Theory Module Essay
Module Leader: Paula Roush
Title: Subjective Vision and Existential ‘Coming Into Being’ in the films of Stan Brakhage
Imagine an eye unruled by man-made laws of perspective, an eye unprejudiced by compositional logic, an eye which does not respond to the name of everything but which must know each object encountered in life through an adventure of perception (Brakhage 1963: 211).
In this much-quoted passage from his aesthetic statement on vision and the possibilities of the cinematic medium, ‘Metaphors on Vision’, Brakhage exposes the principal viewpoint which will come to underlie the totality of his oeuvre: that we are burdened by a Western visual tradition (laws of perspective and composition) which prevents us from attaining a more primary and immediate level of visual perception, ungoverned by concerns of aestheticism or realism. In a segment of the essay titled ‘The Camera Eye – My Eye’ Brakhage introduces the idea of a subjective eye (‘my eye’), ‘capable of any imagining (the only reality)’ (1963: 214) and which works together with, or against, the ‘camera-eye (the limitation, the original liar)’ (1963: 214). Thus, through a sort of provocative game of inversion, the notion of ‘inner vision’ becomes the value for ‘the real’, and the pursuit of its realization, or filmic translation, becomes the endless quest at the centre of Brakhage’s work.
Comparing and contrasting two of Brakhage’s films from his ‘handheld period’ (Window Water Baby Moving [1959] and The Stars Are Beautiful) with a number of films from his later ‘hand-painted period’, this essay shall analyse relations between the enquiry into processes of subjective vision and perception and the exploration of cosmic/existential themes in Brakhage’s work.
Window Water Baby Moving is the earliest of the films discussed in this essay and is highly representative of a particular period in Brakhage’s work after his first marriage in 1958, when he began to make lyrical autobiographic-poetical (or mythopoeic) films which often centred on the relationships within his family-unit (between him, his wife and children) by using a handheld 16mm camera. On a basic narrative level, Window Water… documents the birth of his first child in 1959, but on a formal level it is one of Brakhage’s most complex films. ‘For the most part, [Brakhage’s] lyrical films exist outside sequential time in a realm of simultaneity or of disconnected time spans of isolated events’ (Sitney 2002: 169). Such is not the case of Window Water… which functions on several time-levels by juxtaposing different events in the chronology of the birth in a rhythmical way through montage.

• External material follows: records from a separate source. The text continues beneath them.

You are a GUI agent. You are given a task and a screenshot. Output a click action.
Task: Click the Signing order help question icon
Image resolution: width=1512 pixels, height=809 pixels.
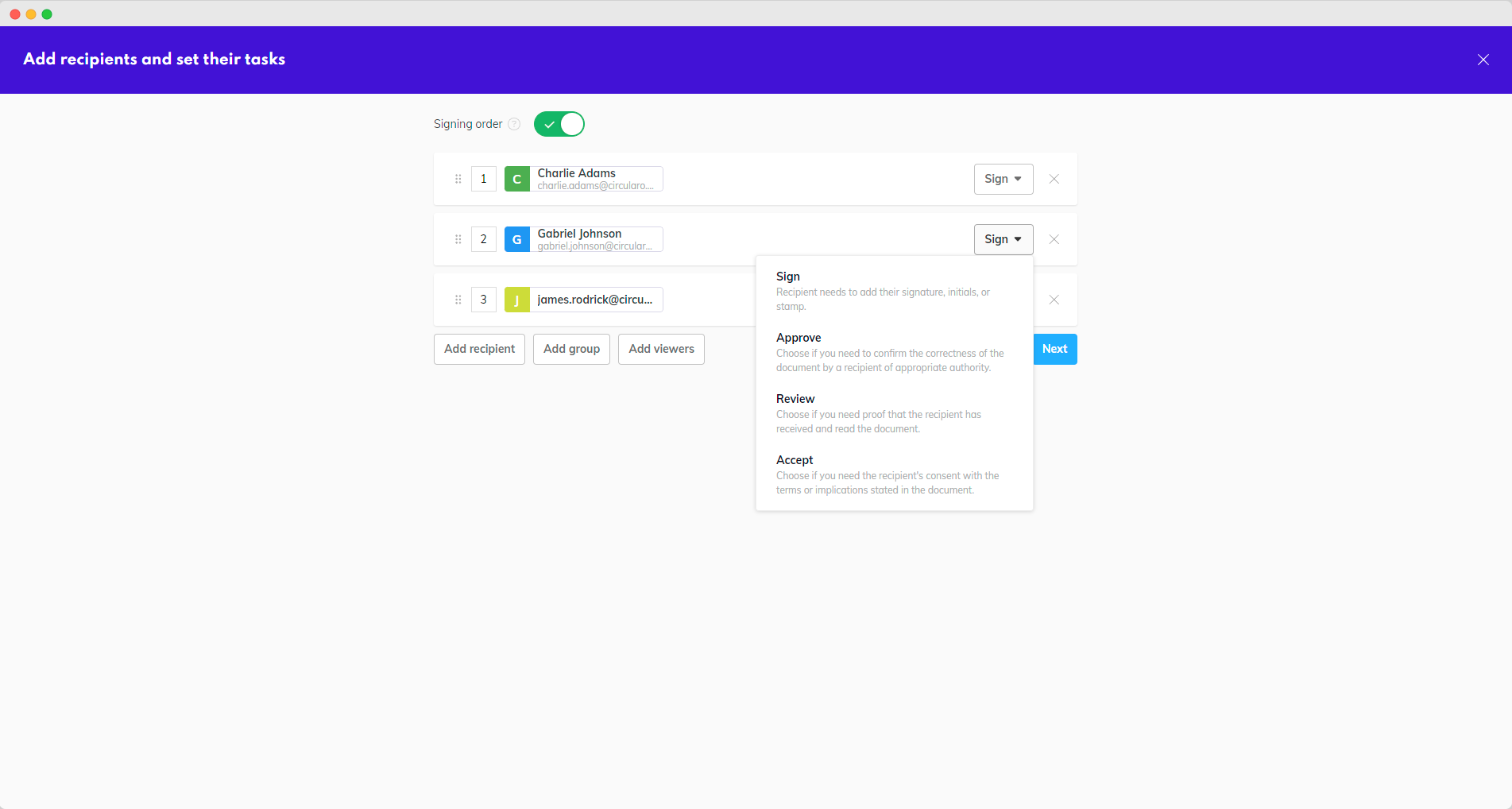click(x=514, y=124)
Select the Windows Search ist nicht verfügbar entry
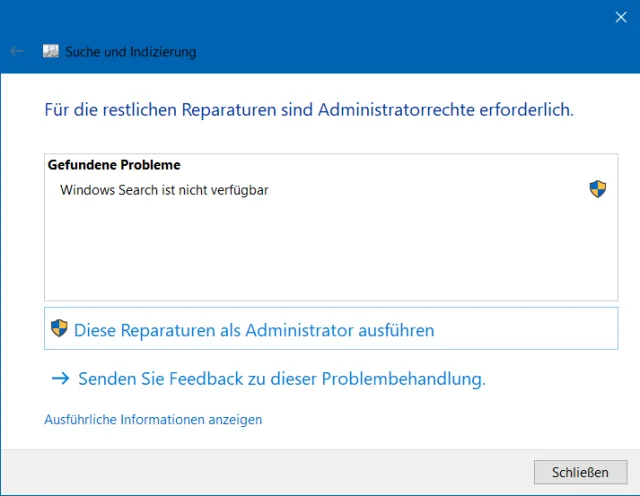640x496 pixels. pyautogui.click(x=164, y=189)
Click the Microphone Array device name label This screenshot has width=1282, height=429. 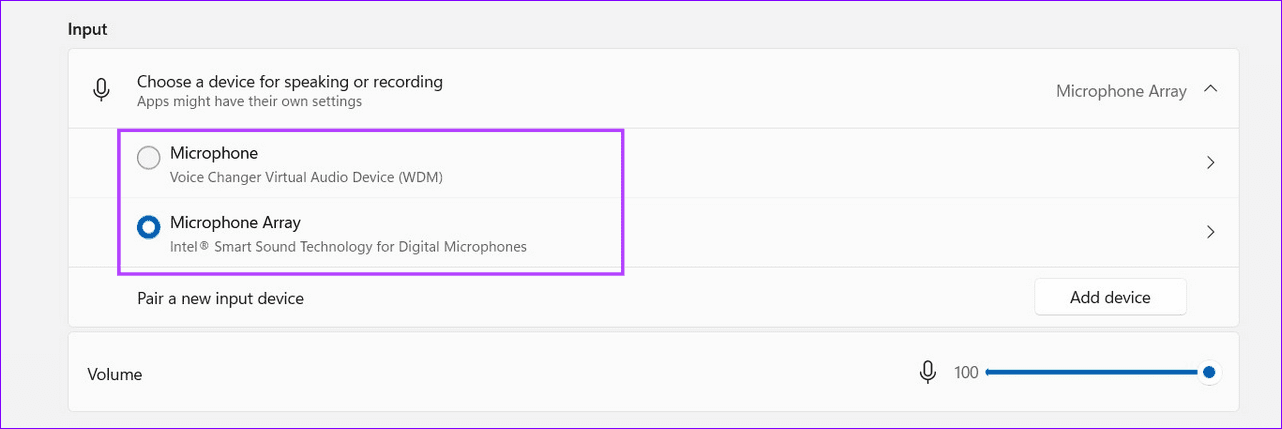click(235, 222)
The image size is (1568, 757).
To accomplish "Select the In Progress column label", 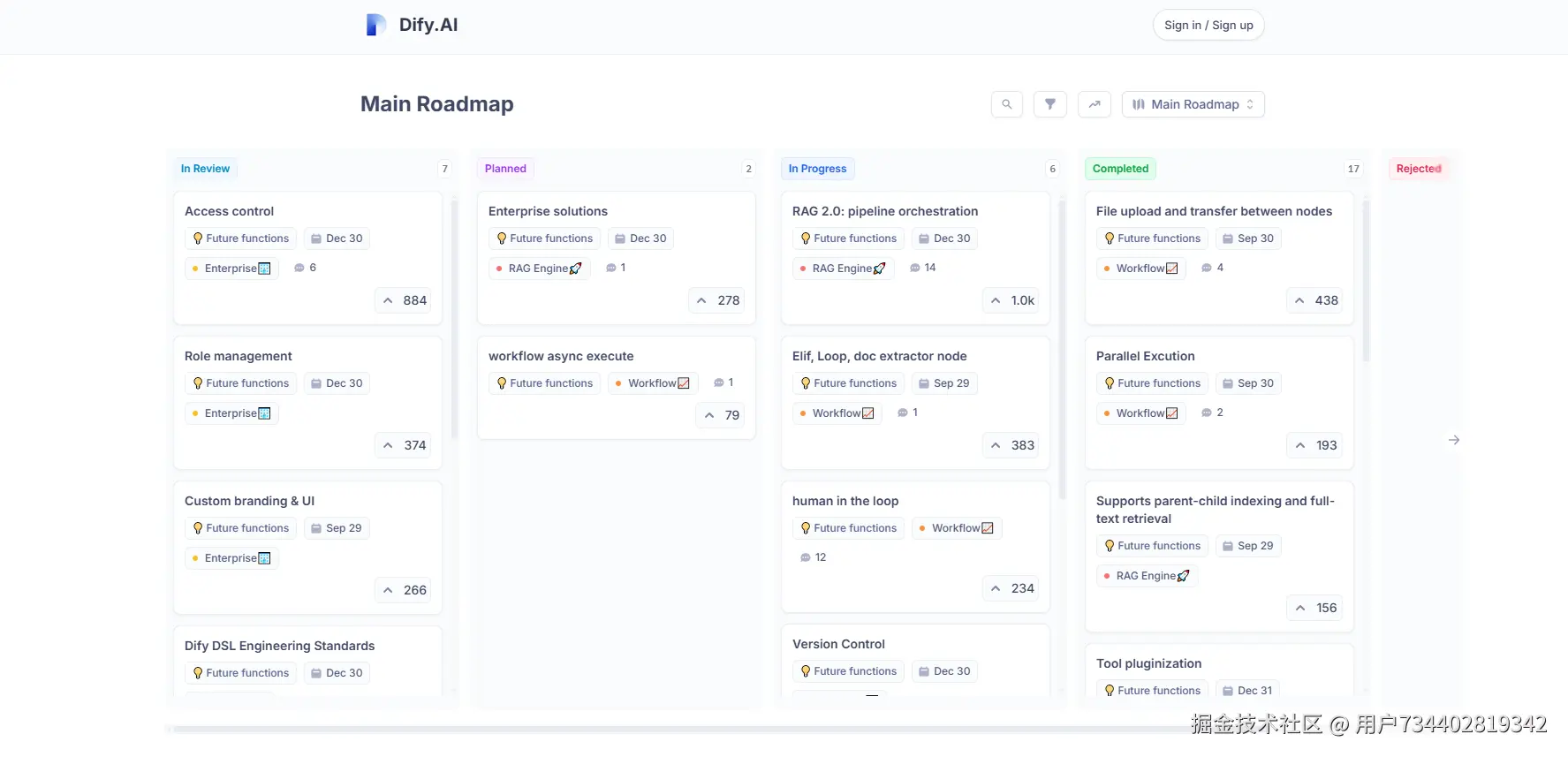I will [x=817, y=169].
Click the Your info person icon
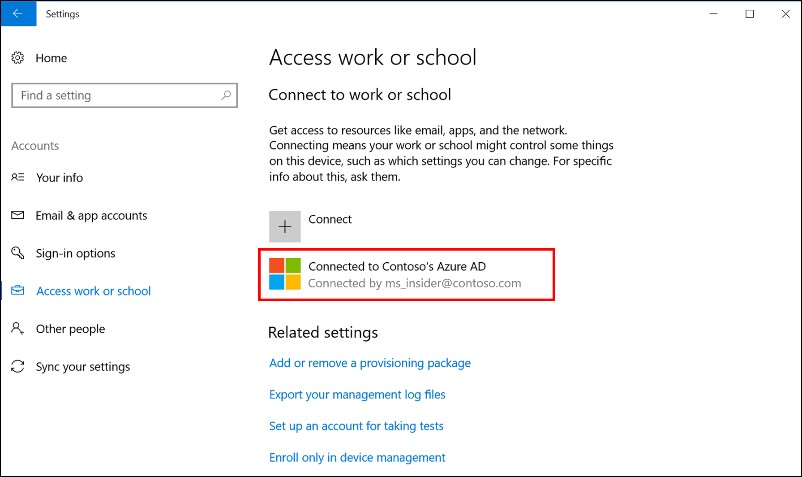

The film opens with a long sequence, organized into a multitude of shots (Brakhage favours fast-paced editing in opposition to long takes) of his very pregnant wife bathing in a tub, by a large window. As close-ups alternate between her relaxed face and the play of light and droplets of water on her belly and thighs, the spectator is made aware of a sort of division in Brakhage himself: on the one side his involvement in the scene is enforced by the frequent presence of his hands within the frame (caressing the belly), while on the other side he retains a sort of ‘artistic distance’ which allows him to perform a range of visual experiments, all leading to a reduction of the elements of the scene towards complete abstraction (light shining through and being reflected off the skin and water, the abstract shapes of interstices between body-parts).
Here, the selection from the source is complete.